Harry Potter and the Prisoner of AzkabanNetflix IMDb
It’s Harry Potter, back for a third helping of myth, magic, teen angst, and lots and lots of chocolate! I walk thru the structure of the story, character motivations, and time travel theories. I wonder who needs a permission slip to go shopping but not to fly around in a thunderstorm. I ask the musical question “Why does any of this happen?” And I worry about illegal boggart abuse.
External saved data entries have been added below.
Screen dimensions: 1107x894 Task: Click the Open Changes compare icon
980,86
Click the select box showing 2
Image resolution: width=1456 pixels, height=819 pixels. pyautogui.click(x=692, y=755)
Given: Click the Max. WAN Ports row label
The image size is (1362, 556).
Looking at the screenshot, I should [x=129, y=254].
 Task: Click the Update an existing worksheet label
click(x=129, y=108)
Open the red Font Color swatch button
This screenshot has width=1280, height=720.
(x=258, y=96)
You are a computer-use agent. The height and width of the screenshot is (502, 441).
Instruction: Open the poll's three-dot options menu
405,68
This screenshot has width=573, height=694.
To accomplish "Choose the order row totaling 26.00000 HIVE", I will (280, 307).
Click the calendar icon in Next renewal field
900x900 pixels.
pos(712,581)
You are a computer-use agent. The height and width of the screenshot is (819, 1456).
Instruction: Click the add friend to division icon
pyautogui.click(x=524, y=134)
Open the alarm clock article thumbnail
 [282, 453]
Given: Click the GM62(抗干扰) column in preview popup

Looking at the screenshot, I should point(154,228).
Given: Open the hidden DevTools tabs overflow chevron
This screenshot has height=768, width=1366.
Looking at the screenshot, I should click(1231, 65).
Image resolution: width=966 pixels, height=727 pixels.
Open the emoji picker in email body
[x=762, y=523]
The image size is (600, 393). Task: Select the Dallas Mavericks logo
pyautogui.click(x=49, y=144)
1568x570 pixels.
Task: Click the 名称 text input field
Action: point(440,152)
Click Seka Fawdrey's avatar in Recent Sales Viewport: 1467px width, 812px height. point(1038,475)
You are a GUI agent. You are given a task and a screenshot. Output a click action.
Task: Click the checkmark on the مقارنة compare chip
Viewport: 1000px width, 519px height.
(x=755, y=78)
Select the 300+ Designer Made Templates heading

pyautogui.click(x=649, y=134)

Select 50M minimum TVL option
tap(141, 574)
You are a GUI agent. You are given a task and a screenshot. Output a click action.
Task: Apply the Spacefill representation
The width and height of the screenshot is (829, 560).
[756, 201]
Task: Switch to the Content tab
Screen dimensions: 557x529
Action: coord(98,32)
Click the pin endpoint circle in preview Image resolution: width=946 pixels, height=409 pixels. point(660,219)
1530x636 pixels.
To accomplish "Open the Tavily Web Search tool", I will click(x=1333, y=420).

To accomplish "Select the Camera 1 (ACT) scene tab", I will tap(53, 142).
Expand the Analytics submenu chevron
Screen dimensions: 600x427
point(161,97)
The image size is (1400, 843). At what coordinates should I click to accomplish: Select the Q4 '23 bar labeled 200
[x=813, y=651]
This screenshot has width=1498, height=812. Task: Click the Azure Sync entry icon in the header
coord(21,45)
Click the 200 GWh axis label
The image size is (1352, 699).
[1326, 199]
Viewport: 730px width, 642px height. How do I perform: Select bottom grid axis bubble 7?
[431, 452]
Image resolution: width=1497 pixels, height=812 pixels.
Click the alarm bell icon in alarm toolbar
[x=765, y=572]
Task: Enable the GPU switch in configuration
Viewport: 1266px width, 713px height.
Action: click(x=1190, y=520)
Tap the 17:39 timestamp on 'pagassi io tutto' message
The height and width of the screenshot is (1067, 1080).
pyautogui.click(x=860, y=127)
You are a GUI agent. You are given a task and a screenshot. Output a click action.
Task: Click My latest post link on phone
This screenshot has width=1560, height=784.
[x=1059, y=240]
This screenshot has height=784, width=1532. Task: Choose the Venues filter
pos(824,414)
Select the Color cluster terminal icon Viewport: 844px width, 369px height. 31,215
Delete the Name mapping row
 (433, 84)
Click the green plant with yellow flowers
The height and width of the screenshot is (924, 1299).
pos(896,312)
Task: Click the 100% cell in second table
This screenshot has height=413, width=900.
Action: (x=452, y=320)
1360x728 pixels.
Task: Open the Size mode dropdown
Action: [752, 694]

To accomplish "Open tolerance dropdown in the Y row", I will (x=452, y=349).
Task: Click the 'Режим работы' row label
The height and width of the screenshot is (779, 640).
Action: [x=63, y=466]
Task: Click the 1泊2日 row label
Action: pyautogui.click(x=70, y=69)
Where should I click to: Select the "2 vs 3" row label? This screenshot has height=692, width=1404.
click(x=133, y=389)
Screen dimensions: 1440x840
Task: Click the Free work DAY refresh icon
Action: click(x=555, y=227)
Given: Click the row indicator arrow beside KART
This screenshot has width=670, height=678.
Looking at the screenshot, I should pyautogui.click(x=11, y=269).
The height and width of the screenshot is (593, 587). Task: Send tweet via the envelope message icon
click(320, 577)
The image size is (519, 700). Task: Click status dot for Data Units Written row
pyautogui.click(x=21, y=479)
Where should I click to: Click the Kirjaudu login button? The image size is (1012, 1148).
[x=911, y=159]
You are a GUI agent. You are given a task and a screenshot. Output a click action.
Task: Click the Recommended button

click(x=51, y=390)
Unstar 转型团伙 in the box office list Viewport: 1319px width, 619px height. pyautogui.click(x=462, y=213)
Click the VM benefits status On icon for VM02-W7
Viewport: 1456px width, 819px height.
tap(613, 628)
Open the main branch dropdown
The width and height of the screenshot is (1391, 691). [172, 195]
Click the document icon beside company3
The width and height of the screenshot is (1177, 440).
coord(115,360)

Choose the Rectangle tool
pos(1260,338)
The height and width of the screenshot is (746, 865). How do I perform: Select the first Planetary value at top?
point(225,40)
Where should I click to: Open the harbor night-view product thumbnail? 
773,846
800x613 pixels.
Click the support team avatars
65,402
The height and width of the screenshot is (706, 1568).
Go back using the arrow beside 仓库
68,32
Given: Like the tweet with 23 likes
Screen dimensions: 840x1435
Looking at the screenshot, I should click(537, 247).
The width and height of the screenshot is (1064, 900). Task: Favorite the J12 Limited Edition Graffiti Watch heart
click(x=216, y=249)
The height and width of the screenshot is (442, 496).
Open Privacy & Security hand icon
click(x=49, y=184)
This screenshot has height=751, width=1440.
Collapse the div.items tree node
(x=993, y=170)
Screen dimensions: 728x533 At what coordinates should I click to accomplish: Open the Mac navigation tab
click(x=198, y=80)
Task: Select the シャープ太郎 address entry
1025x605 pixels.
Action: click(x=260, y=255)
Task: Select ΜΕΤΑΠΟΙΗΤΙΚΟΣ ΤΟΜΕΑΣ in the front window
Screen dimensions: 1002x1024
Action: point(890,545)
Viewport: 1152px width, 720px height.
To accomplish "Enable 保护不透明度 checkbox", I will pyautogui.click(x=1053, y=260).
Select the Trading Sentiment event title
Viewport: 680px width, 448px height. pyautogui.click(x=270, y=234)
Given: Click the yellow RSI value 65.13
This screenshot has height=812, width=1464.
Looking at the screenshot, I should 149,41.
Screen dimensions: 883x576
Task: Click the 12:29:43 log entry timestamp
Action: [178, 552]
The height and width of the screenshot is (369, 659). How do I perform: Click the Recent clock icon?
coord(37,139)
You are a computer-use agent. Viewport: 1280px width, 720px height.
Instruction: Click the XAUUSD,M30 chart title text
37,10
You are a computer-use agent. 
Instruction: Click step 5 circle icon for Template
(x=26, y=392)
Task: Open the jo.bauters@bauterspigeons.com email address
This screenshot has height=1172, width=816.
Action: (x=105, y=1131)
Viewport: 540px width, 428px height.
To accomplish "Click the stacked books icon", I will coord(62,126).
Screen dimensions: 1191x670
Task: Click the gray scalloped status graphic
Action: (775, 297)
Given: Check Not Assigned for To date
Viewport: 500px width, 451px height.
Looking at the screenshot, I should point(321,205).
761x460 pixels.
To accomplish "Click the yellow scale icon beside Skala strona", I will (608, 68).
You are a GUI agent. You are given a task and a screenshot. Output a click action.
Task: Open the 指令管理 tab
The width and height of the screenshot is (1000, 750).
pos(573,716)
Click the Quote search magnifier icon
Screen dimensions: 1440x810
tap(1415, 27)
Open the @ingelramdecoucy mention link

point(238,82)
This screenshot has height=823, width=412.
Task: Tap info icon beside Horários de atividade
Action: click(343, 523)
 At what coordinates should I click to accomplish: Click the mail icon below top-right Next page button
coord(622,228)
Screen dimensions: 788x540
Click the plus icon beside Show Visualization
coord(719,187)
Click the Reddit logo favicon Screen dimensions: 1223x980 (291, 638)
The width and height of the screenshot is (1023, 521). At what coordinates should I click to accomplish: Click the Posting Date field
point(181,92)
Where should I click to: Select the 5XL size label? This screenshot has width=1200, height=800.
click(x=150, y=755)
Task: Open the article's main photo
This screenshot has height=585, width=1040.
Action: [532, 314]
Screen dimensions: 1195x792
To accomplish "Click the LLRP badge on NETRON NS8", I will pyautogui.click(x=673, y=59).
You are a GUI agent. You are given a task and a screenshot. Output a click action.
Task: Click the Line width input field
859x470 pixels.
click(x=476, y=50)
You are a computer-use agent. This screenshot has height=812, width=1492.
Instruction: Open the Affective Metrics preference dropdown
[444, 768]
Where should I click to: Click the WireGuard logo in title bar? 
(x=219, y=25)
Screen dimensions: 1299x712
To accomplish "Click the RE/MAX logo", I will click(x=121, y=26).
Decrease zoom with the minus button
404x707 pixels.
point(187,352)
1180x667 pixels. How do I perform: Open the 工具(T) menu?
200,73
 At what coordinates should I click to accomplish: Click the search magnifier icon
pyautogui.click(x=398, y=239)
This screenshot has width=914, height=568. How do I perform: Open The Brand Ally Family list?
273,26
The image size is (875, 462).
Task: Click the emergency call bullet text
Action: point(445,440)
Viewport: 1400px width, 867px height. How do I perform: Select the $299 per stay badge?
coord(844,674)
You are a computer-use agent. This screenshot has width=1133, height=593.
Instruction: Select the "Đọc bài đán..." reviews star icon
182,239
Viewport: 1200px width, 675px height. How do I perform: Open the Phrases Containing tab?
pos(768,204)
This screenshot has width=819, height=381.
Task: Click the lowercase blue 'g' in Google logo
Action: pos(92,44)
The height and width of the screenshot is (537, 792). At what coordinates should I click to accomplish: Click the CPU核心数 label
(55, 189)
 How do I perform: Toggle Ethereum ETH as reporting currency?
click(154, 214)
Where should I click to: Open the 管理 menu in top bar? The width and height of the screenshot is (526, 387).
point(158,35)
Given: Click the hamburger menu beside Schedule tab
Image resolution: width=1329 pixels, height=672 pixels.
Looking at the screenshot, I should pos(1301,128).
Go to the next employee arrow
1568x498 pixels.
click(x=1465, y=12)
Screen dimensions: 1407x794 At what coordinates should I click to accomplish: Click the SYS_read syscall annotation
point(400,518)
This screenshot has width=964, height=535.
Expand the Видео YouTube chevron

I try to figure out the story-behind-the-story to understand what Lupin and Black are thinking and come up confused and bewildered. I wonder if there is a little homosexual subtext to go with the homosexual text. And I worry that Hermione, like Buckbeak, is going to be sentenced to death for striking a Malfoy.

NOTE: I’ve since read the book and now fully understand that Remus wasn’t helping Sirius and didn’t know about Pettigrew until he says the name on the Marauder’s Map. He only stayed mum about his history with James and Sirius out of “cowardice”, he says.

I’m watching the standard-edition Blu-ray. Start the film right as the Warner Brothers logo zooms by, on the countdown.

2 thoughts on “Harry Potter 3 (Prisoner)”

  1. The answer to your Lupin problem is that Remus thinks that Sirius Black is guilty–like everybody else. It’s only after he’s spotted Peter Pettigrew on the Marauder’s Map that he realizes what really happened (he doesn’t believe Harry when he claims he’s seen him on it). This doesn’t happen until Peter (as Scabbers) is forced to leave his hideout at Hagrid’s. Lupin didn’t help Black get into the castle. Snape accuses him of that because he knows Lupin is a werewolf and he doesn’t like him. Snape doesn’t really like anybody besides Harry’s mother, but Lupin was part of the group that bullied him back at his days at Hogwarts (We see a flashback of this in movie 5). Black managed to get into Hogwarts–past the Dementors–using his ability to turn himself into a dog. That’s also how he escaped Azkaban. There’s a very long monologue in the book where Lupin explains it all, which–for understandable reasons–didn’t make it into the movie. That’s basically a problem with all the Harry Potter films. There’s always a big infodump scene at the end of each book, which isn’t compatible with a movie’s narrative structure, so they drastically shorten it.

  2. Thanks! Since watching it again, I kind of came to those same conclusions. Lupin must think Sirius is guilty until some unspecified point where he realizes Pettigrew is still alive. So when he finally sees Sirius, he’s happy. But in the movie, the way they greet each other makes it seem like they’ve been conspiring all along.